David Cameron will spell out his case for reforming the European Union as he prepares for next week's crunch summit in Brussels.
The Prime Minister is expected to use an address to the annual St Matthew's Day banquet in Hamburg, Germany, to set out the "wider agenda" behind his renegotiation of Britain's EU membership.
It will be his final set-piece speech on the issue before meeting the other EU leaders in the Belgian capital on February 18 and 19, knowing that he needs all 27 to back the deal hammered out with European Council president Donald Tusk.
"It will be about setting out the case, talking through the proposals, talking about where we are, reminding people of some of the reasons why we are taking this course of action," a No 10 spokesman said.
The Prime Minister received a sharp reminder of the opposition at home, with more than 130 Conservative councillors writing to warn that he risks splitting the party unless he accepts his renegotiation has failed and he campaigns for Britain to leave the EU, the Daily Telegraph said.
"You made clear that if you did not get the deal you wanted in Europe you would not rule out campaigning for Britain to leave the European Union yourself, and we hope you will now unite your party and Britain in doing so," they wrote.
Mr Cameron's visit to Germany will be a chance for him to have further consultations with Europe's key power broker, German chancellor Angela Merkel, who will be in Hamburg.
But while she has been broadly supportive of the deal, Mr Tusk has warned that the political process remains "very fragile", with some leaders still harbouring reservations about the plan.

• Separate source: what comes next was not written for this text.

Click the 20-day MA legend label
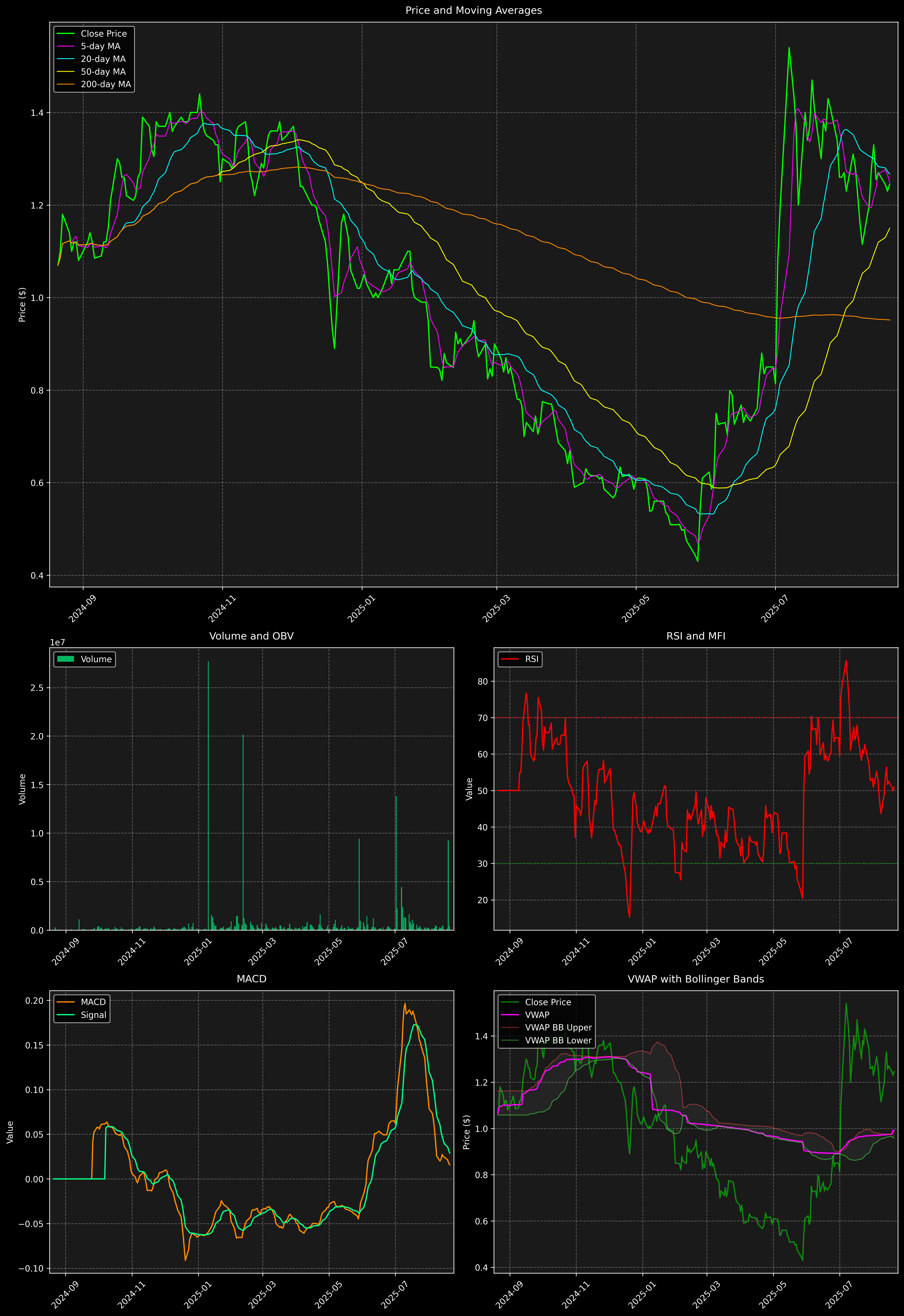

The PM has cleared his diary to hold talks with some of the doubters - including French president Francois Hollande, Greek prime minister Alexis Tsipras, Romanian president Klaus Iohannis and Czech premier Bohuslav Sobotka - ahead of the summit.
Negotiations on the final wording of the deal - which includes an "emergency brake" on benefit payments to EU migrants and a UK opt-out from "ever closer union" - look set to carry on down to the wire.
Foreign Secretary Philip Hammond said on Thursday that there was still only a "working draft" and there were outstanding issues to be addressed.
There has been speculation Mr Tusk could call a further emergency summit if next week's gathering fails to reach an agreement.
Mr Cameron is anxious to get a final deal in place in time for him to put the outcome to an in/out referendum on Britain's continued membership in June.
No 10 fears that any delay beyond the early summer could play into the hands of the "out" camp, making it harder for the Prime Minister to secure an "in" vote.
Out campaigners claimed that the latest revised text to emerge on Thursday represented a further watering down of a plan they had already dismissed as hopelessly inadequate.
Downing Street sources insisted that the substance of the deal remained unchanged with only "minor technical changes" to the draft wording.
Labour former shadow chancellor Ed Balls threw his weight behind Mr Cameron's EU welfare reform agenda, but warned there remained "a lot more to do" to persuade the country to vote to stay in.
"We have got to show our population that Britain's influence can be used to make real changes in Europe, and that's what David Cameron is trying to do through his renegotiation," the ex-MP told BBC Radio 4's Today.
"The point is though that we can only make those changes from the inside; we can't solve the problems of companies not paying their tax or Europe's failure to tackle the refugee crisis from the outside.
"We need to win this referendum but there is still a lot more to do to win that case."
He went on: "I think David Cameron was right to make the argument that we needed to move away from free movement. I support the argument he has been making.
"At the moment he looks like he is going to secure restrictions on benefits paid to migrants.
"I think in the end we will end up with moving away from free movement and (towards) national controls on the amount of economic migration.
"That I don't think will happen quick enough for the referendum but what we have got to do is say to people: let's stay in and win that argument over time."
Mr Cameron spoke by phone with Spanish PM Mariano Rajoy to discuss the renegotiation.